<<<<

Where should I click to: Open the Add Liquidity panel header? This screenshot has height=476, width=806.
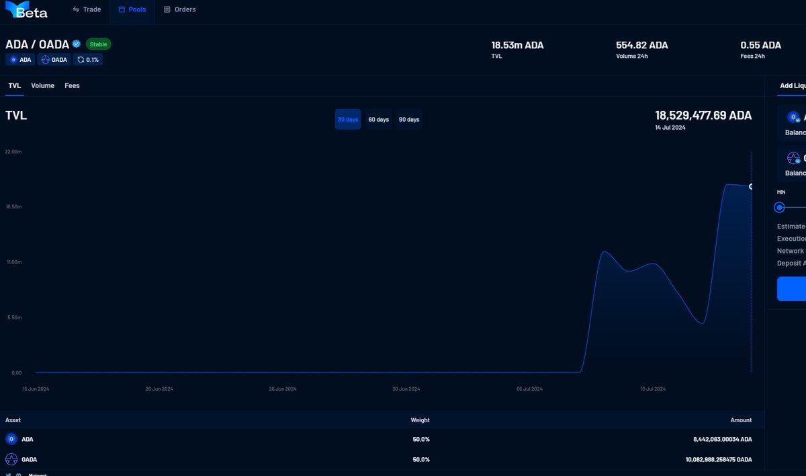point(791,85)
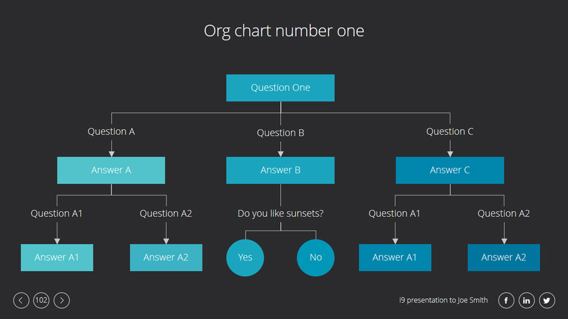568x319 pixels.
Task: Click Answer A1 under Answer A
Action: (57, 257)
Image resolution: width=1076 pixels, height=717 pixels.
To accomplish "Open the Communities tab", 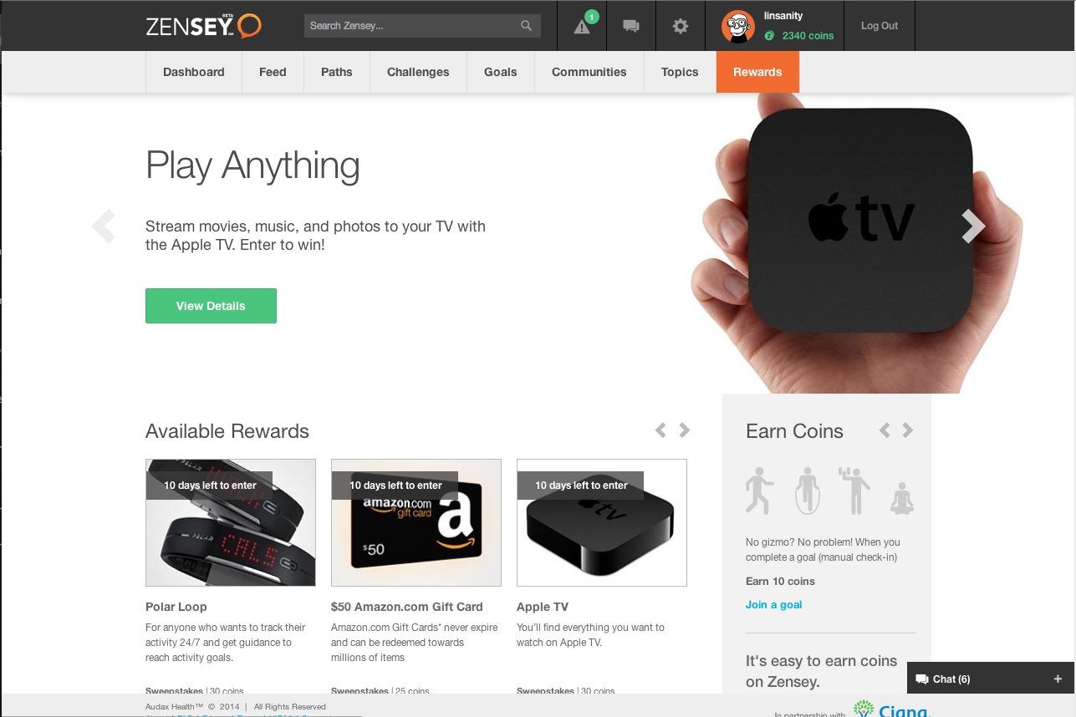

>>>>

● **What you need to do**
Render the listing above as a Markdown table with the columns Row and Line, numbering each non-blank line in order. Leave out the pictures.

● **Correct result**
| Row | Line |
|---|---|
| 1 | Where should I click to: Open the Add Liquidity panel header? This screenshot has height=476, width=806. |
| 2 | point(791,85) |
| 3 | 568x319 pixels. |
| 4 | Task: Click Answer A1 under Answer A |
| 5 | Action: (57, 257) |
| 6 | Image resolution: width=1076 pixels, height=717 pixels. |
| 7 | To accomplish "Open the Communities tab",  |